Party unity in Congress: it's harder to hold troops in line

Newt Gingrich, his enormous shock of prematurely gray hair almost overpowering his boyish face, huddles with a group of his Republican colleagues outside the House of Representatives chamber.

He is trying to resolve a tiff he has caused within his group of Young Turk conservatives. But, taking a seat on a nearby bench later, Representative Gingrich shrugs off such spats as inevitable.

''When you're trying to build a national movement, your problems are constant ,'' he says. The former history professor from Georgia opines that the Founding Fathers must have had their fights, too.

If the comparison with the American Revolution seems extravagant, it is in keeping with Dr. Gingrich's idea of his mission in the US House of Representatives.

His declared aim is nothing short of setting off a ''tidal wave'' in the country for his New Right brand of Republicanism, which he labels as high-tech, future-oriented, populist, and conservative. His philosophy is also antitax and antiwelfare-state, with a touch of a cold-war approach to communism.

He fights his battles not in the House committees or during House debates on legislation, but in the news media. He and a group of like-minded young Republicans, of whom he is the unofficial leader, reserve time on the House floor, after the regular debates of the day, to advance their theories before the House television cameras to the nation's cable-TV audience.

Whether or not the group touches off a tidal wave in the countryside, Gingrich has already churned up the waters on Capitol Hill, challenging the very nature of the US party system in Congress.

By long tradition the lines between congressional Republicans and Democrats are sometimes distinct but often blurred in Congress. One longtime aide in the Senate calls political parties chiefly ''a vehicle for selecting candidates.''

Gingrich seeks a clean-cut ideological line of demarcation. He has been pushing for a system like the European parties, which are tied to political ideologies, since he arrived in Washington in 1979.

He finally made his public breakthrough last month when his assault on Democrats for being soft on communism incited the liberal House Speaker, Thomas P. O'Neill Jr. (D) of Massachusetts, to lose his temper. The Speaker angrily denounced him on the House floor and was ruled out of order. Gingrich, approvingly noting that the incident made all three TV network news shows, now calls that incident ''helpful'' for his cause.

He makes no apologies for being an ideologue.

''A period of tremendous change'' calls for ''the driving force of an ideological vision,'' according to Gingrich. ''In that sense we're ideologues,'' he says, dismissing the O'Neill Democrats as standing for a ''dying world'' of smokestacks and welfare-state liberalism.

In the House, where conciliation is the rule and leaders of the two parties traditionally share in golf and card games after work hours, Gingrich and his Republican co-activists Robert S. Walker of Pennsylvania, Vin Weber of Minnesota , and Connie Mack of Florida among others, seek confrontation.

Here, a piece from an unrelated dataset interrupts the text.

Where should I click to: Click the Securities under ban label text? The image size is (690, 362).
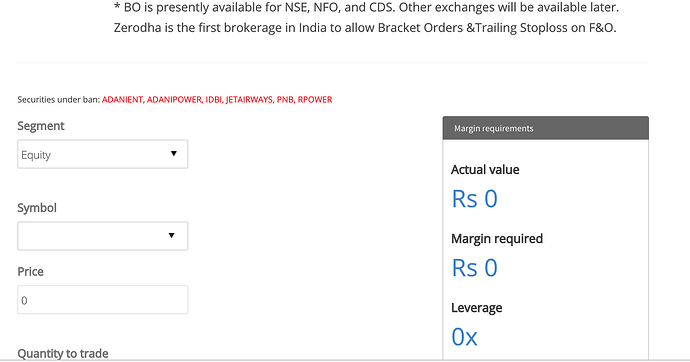(59, 100)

Democratic House leaders ''want the right to dictate the debate,'' says Gingrich. ''You don't compromise with a dictator.''

That view has troubled a number of more pragmatic Republicans, including minority leader Robert H. Michel of Illinois, who sees his party outnumbered 2 to 1 and must scramble to put some Republican imprint on legislation in the House.

But even some Republicans who are uncomfortable with the combative style partly blame Tip O'Neill. As the highest ranking Democratic officeholder during the Reagan years, O'Neill has become the chief adversary of the Republican President. Leaning back in his chair in his ornate ceremonial office in the Capitol, he fires a steady stream of stinging criticisms at Reagan policies during his daily press conferences.

Moreover, O'Neill is by nature one of the most sharply partisan speakers in modern history. With a gain of 26 seats in 1982, he and the Democrats have tightened their grip on the House, increasing their numbers on committees and angering even moderate Republicans.

The diverse and undisciplined Democrats, meanwhile, are beginning to vote together with increased regularity. Last year, according the Congressional Quarterly, they were more unified than at any time at least since the 1950s.

Part of the reason is ''because more like-minded Democrats are getting elected,'' says Norman J. Ornstein, a resident scholar at the American Enterprise Institute and close observer of Congress.

''We are seeing somewhat more ideological movement,'' he says. ''The parties are sorting themselves out a little more (along philosophical lines).'' Dr. Ornstein predicts that the Gingrich campaign will reap a sharp reaction from Democrats when they make the rules for the next Congress.

One area of contention will almost certainly be use of the House TV cameras. Already some younger Democrats, including the chief deputy whip, Rep. Bill Alexander of Arkansas, are nudging the leadership toward finding ways to make television work for Democrats, too.

For now, the partisan feelings are so highly charged in the House that Rep. Olympia Snowe, a moderate Republican from Maine, holds that the only answer is to adjourn. ''I don't expect the atmosphere or the legislation to improve (before the elections),'' she says.

For his part, Gingrich has assumed a lower profile since the O'Neill outburst , working on the final draft of his book to be titled ''Window of Opportunity.''

But Gingrich makes clear that the quiet is temporary. ''I think confrontation is inevitable,'' he says.